The SOLE is a learning experience in itself, giving students the ability to see renewable energy in action. “Innovation sparks innovation, and this state-of-the-art classroom is sure to ignite our students’ creativity and joy for learning,” said Thousand Oaks High School Principal Eric Bergmann. “The cutting-edge SOLE is one more way we are fulfilling our mission to provide our students with quality educational experiences.”

Gulf Shores City Schools is another school district making clean energy tangible for its students. Located in Gulf Shores, Alabama, the school district has announced plans to implement a system-wide modernization project designed to boost the district’s sustainability and energy efficiency while increasing student engagement with STEM.

In addition to new HVAC and lighting upgrades, the project includes:

  • Interactive touchscreen dashboards that show real-time data on the renewable energy being produced, building temperatures, energy usage, and more
  • SmartFlower solar arrays that track the sun throughout the day
  • Solar-powered trees that provide shade and boost aesthetics
  • Solar benches and charging stations on playgrounds and sporting areas
  • Teaching exhibits for expanded outdoor classroom opportunities

By providing hands-on, experiential education opportunities, these schools are allowing students to more fully understand the benefits of solar. Ultimately, they will also prime students to start thinking about career choices in renewable energy, putting them in a better position to jump into the surging green jobs market. First-hand experience with sustainability also teaches students about energy efficiency and can have a positive impact on their thoughts and behaviors around conservation in the future.

Addressing extreme weather resiliency with clean energy technology

School districts have weathered some of the worst storms in modern times during the past few years, and extreme weather events will only become more and more common. Having a resilient school energy infrastructure now means being able to keep the lights on and premises secure despite wildfires, hurricanes, natural disasters, and power outages. As schools are often utilized as critical emergency response centers, proper resiliency solutions support not just staff and students, but the entire community.

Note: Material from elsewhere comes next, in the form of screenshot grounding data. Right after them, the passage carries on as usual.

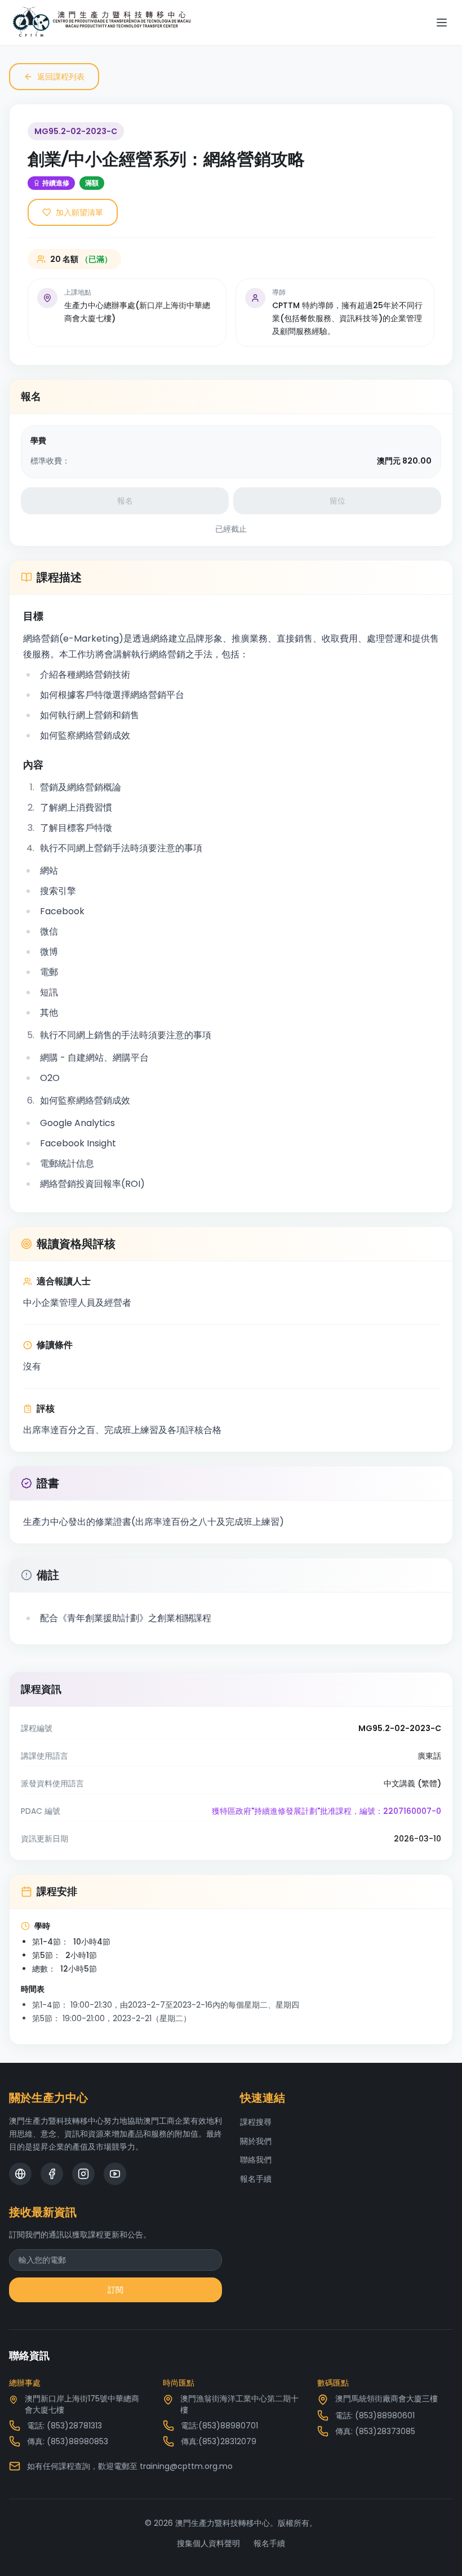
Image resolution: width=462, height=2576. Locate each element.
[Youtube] (115, 2174)
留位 (337, 500)
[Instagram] (83, 2174)
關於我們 (256, 2141)
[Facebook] (52, 2174)
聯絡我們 (256, 2159)
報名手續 (256, 2179)
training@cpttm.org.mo (186, 2466)
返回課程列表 (61, 76)
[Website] (20, 2174)
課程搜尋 (256, 2122)
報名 (125, 500)
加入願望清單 (79, 212)
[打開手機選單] (441, 22)
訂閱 (115, 2289)
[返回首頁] (101, 23)
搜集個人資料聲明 (208, 2543)
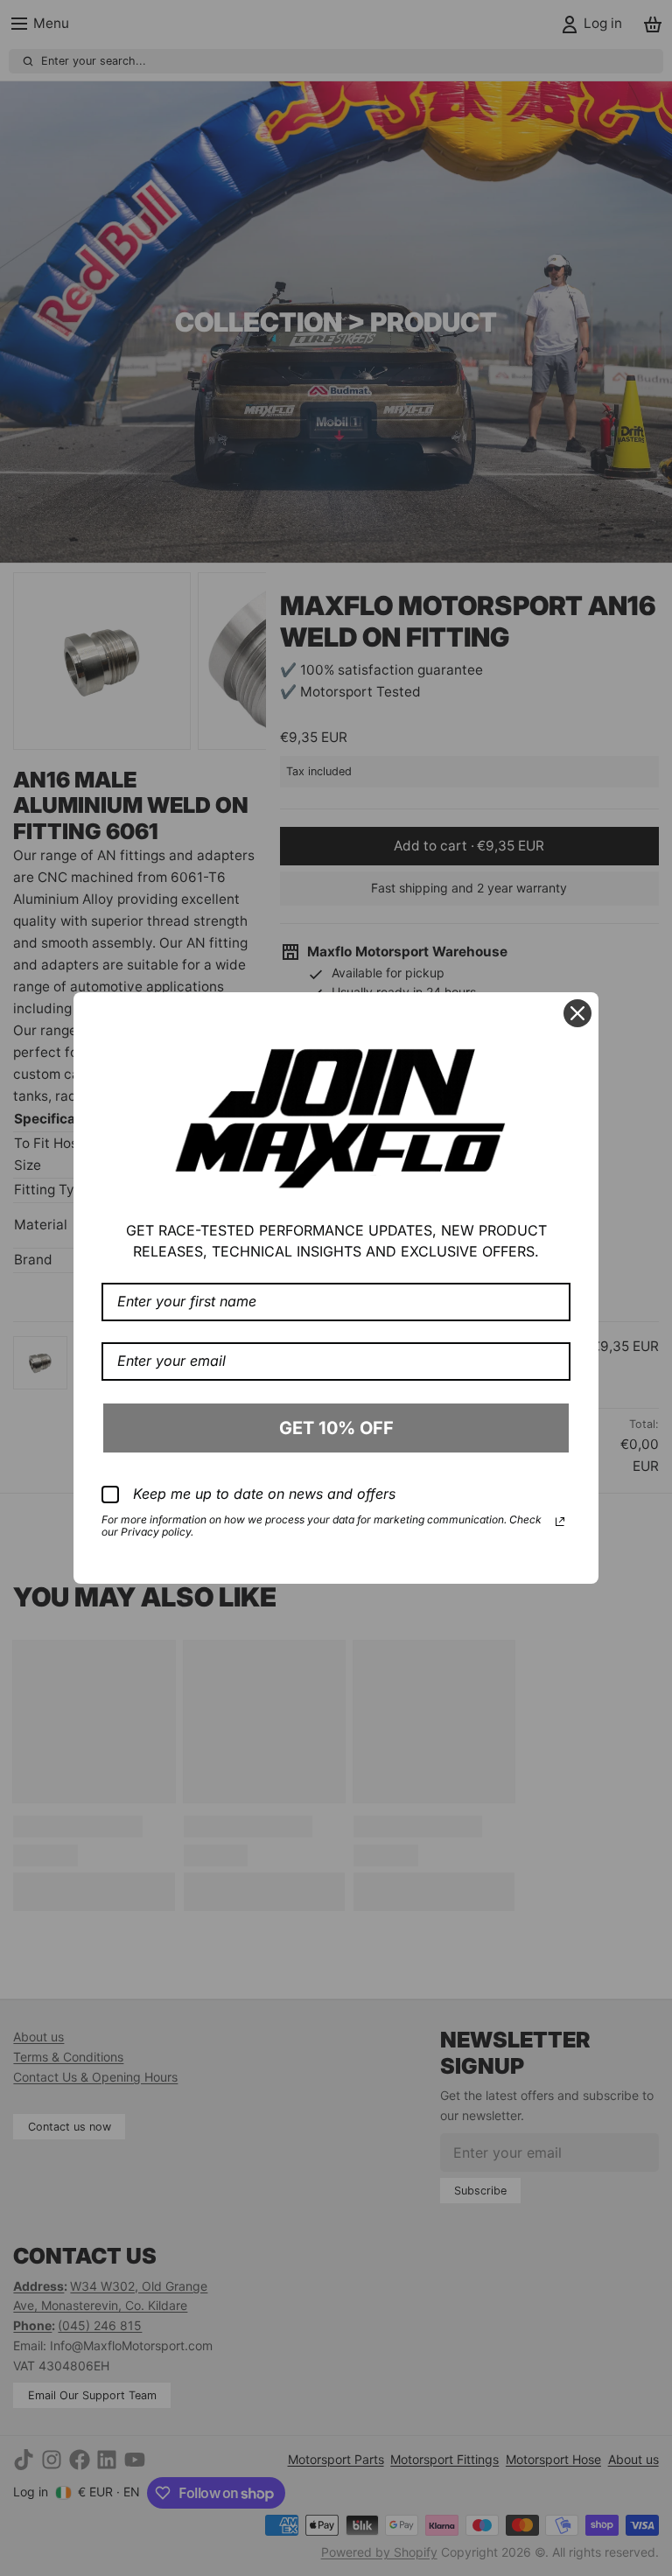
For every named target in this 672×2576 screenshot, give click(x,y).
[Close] (577, 1013)
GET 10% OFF (336, 1428)
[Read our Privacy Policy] (560, 1521)
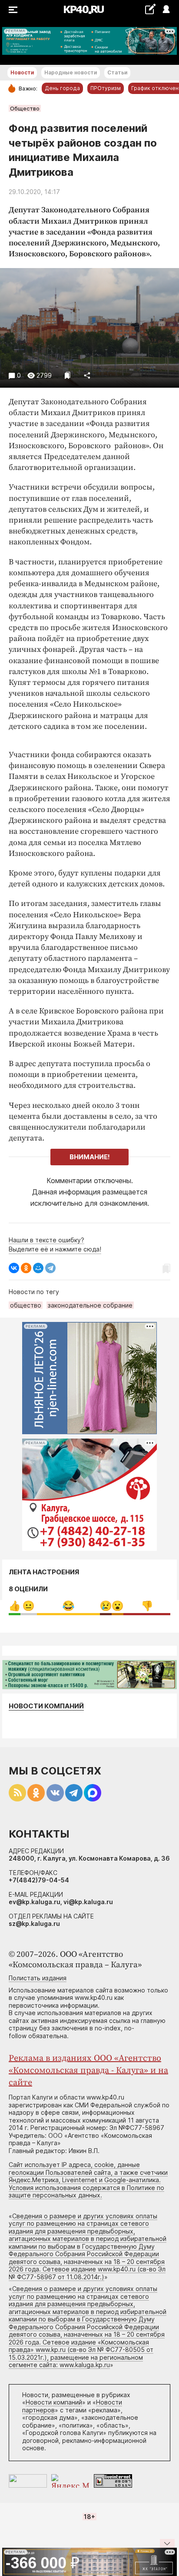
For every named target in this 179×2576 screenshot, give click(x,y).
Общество (25, 108)
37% (147, 1606)
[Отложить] (67, 375)
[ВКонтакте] (14, 1268)
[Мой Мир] (38, 1268)
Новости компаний (46, 1706)
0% (14, 1606)
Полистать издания (37, 1978)
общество (25, 1305)
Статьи (117, 72)
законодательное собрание (90, 1305)
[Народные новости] (150, 8)
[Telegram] (50, 1268)
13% (28, 1606)
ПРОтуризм (105, 88)
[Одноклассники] (26, 1268)
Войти (165, 9)
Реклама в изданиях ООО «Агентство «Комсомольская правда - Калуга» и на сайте (88, 2070)
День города (62, 88)
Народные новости (70, 72)
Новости (22, 72)
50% (68, 1606)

With that in mind, schools must dramatically change their approach if they are to build a truly resilient energy infrastructure. But in a compounding complication – made even more pronounced by the ongoing impact of the global pandemic – school districts must look to ensure reliability despite impending budget cuts and competing priorities in the new education landscape.

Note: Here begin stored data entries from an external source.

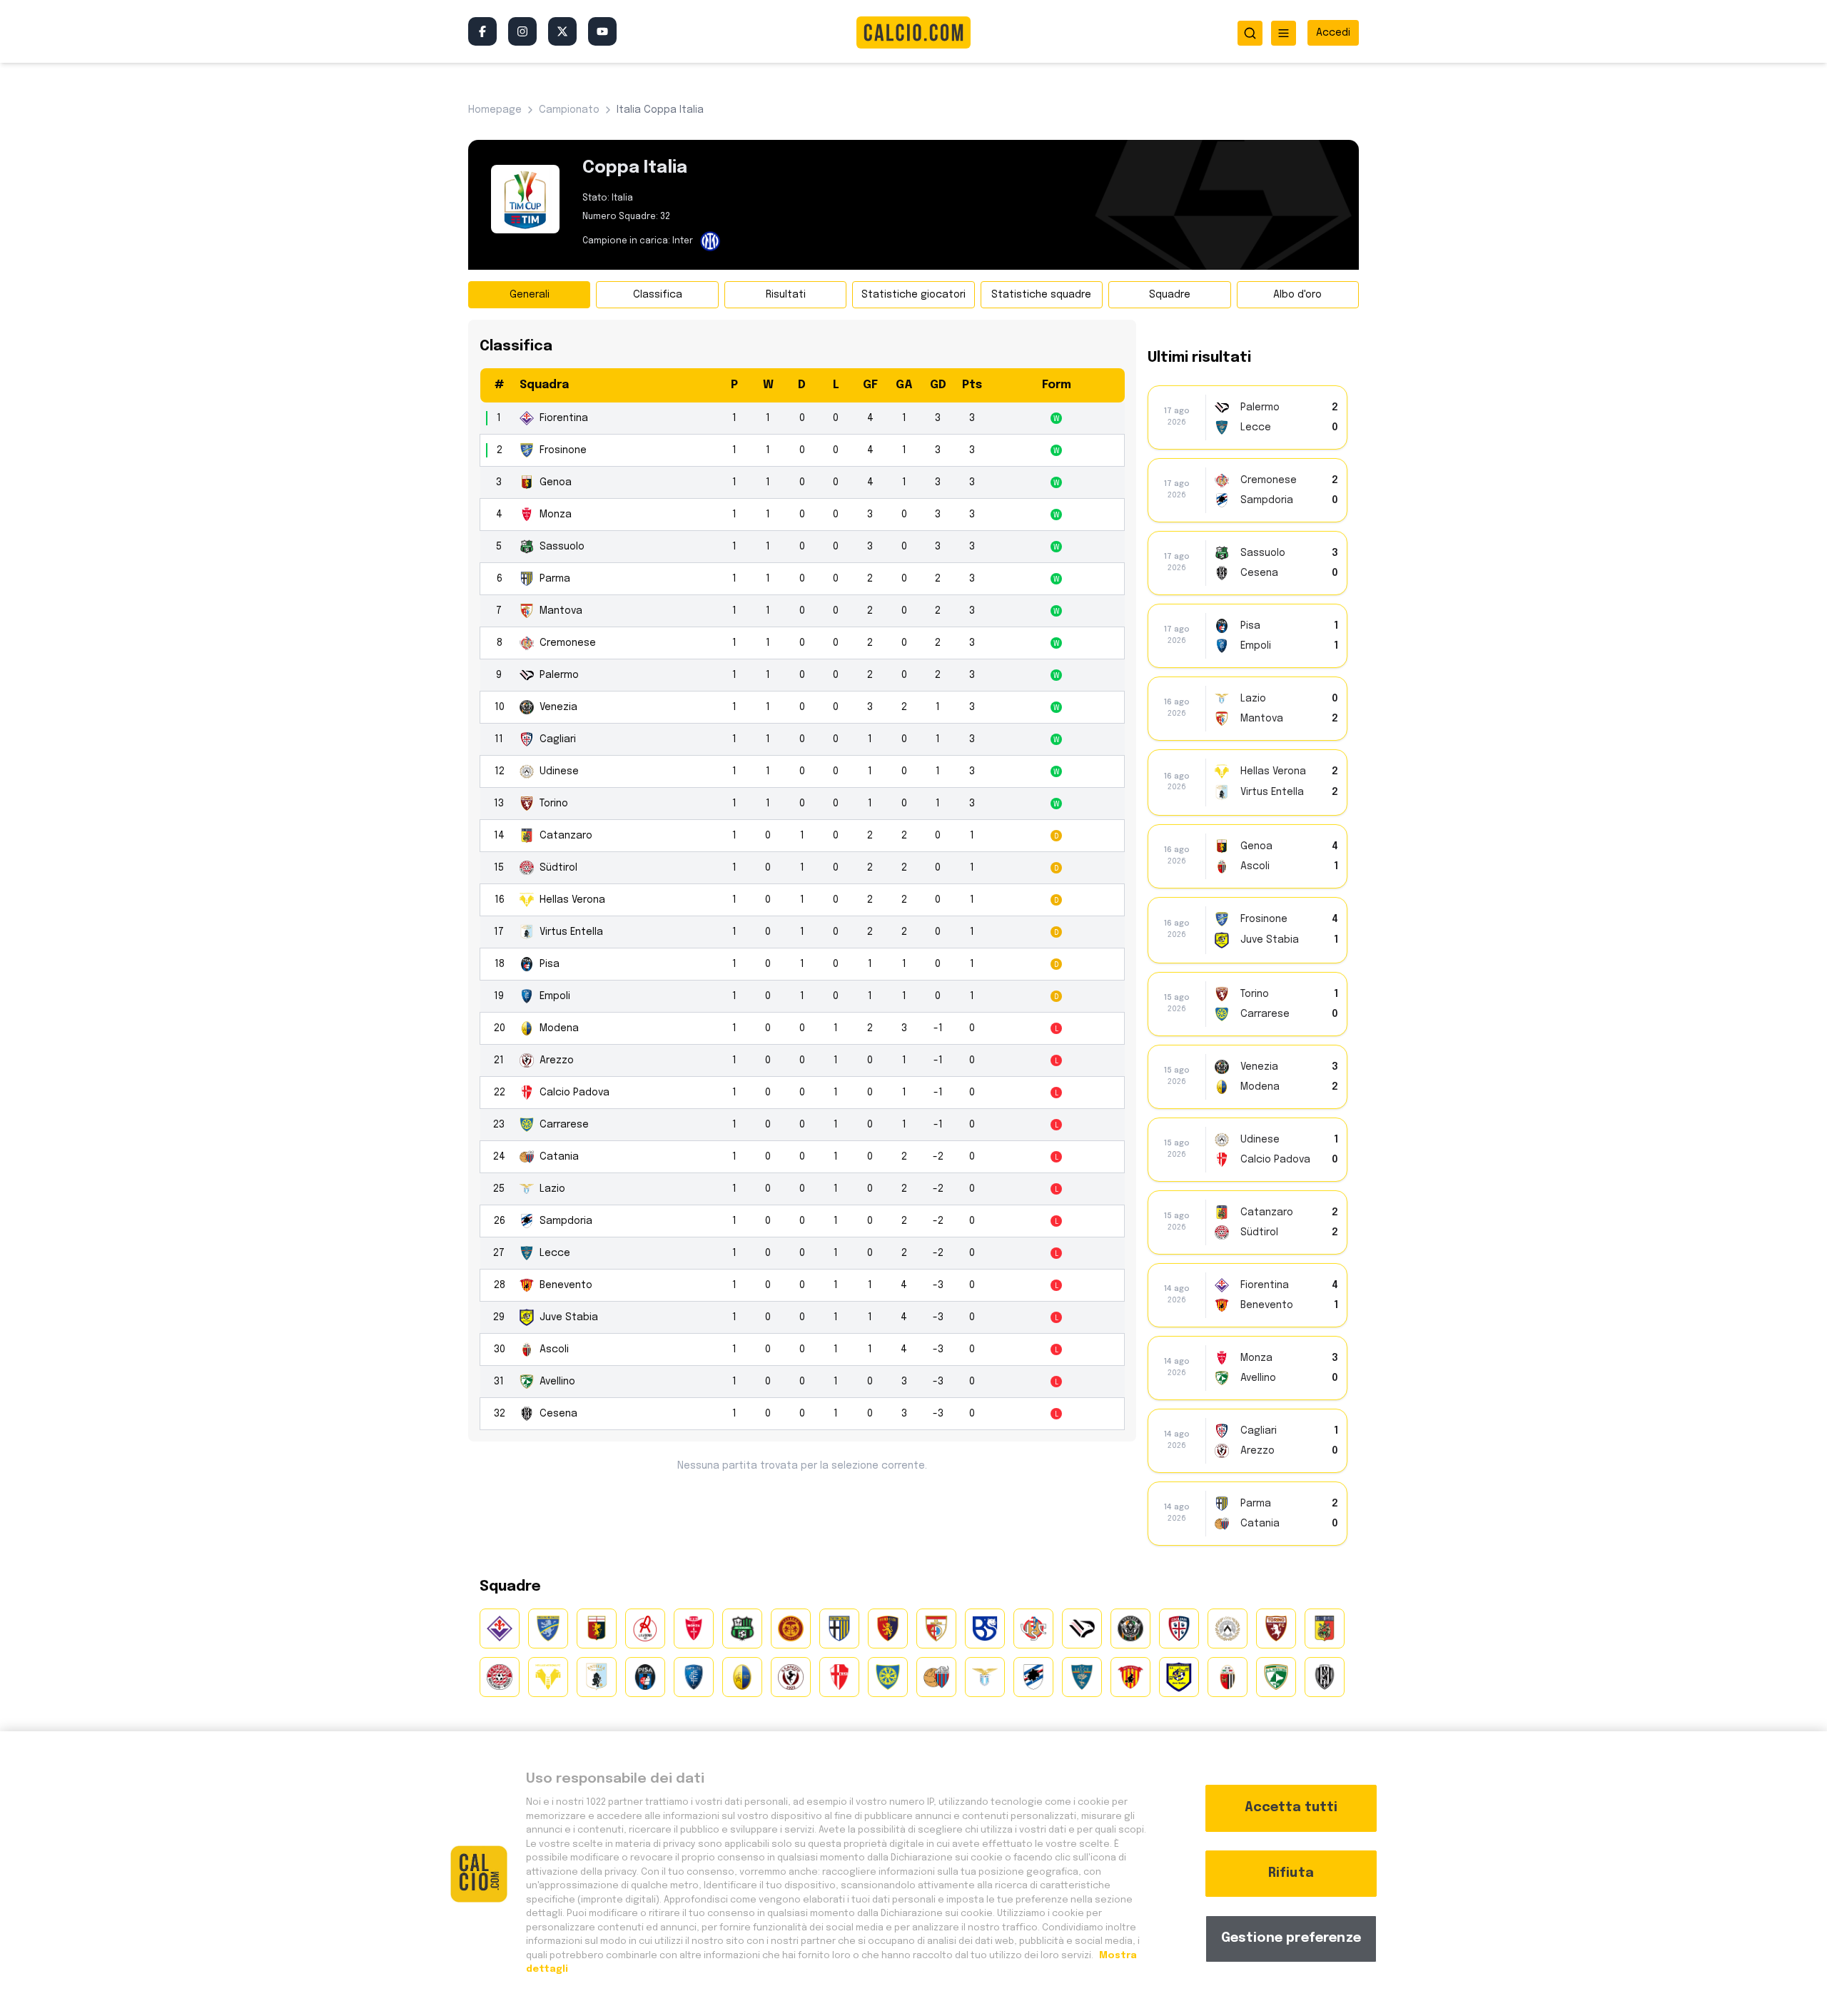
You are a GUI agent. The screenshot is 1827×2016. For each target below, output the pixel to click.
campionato (569, 110)
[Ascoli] (1227, 1677)
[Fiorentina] (500, 1628)
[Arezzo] (791, 1677)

Fortunately, the IRA’s new clean energy tax provisions make achieving resiliency a much more affordable prospect. Onsite solar or wind energy generation, battery storage and microgrid systems, which allow schools to fully control their energy systems and maintain power even during a grid-wide outage, are all covered under the new ITC expansion.

Building a resilient school energy infrastructure can help schools avoid the worst challenges of unexpected weather events, including:

  • Loss of educational hours required for state funding
  • Food spoilage from extended periods of time without adequate temperature control
  • Risking the safety and comfort of staff and students without lights, heat, cameras, fire alarms and in some cases, even water supply
  • Insurance limitations and utility reimbursement policies requiring districts to absorb financial burden during planned outages
  • Lack of resources for students who require additional support, such as school-issued meals

Planning for energy infrastructure upgrades in 2023 and beyond

Whatever your plans for school infrastructure in 2023, the new ITC provisions of the Inflation Reduction Act should figure into them. For the first time ever, schools now have access to a funding source that can deliver mission-critical outcomes for your district. Now is the right time for school leaders to start thinking about making the transition to clean energy and more resilient energy infrastructure.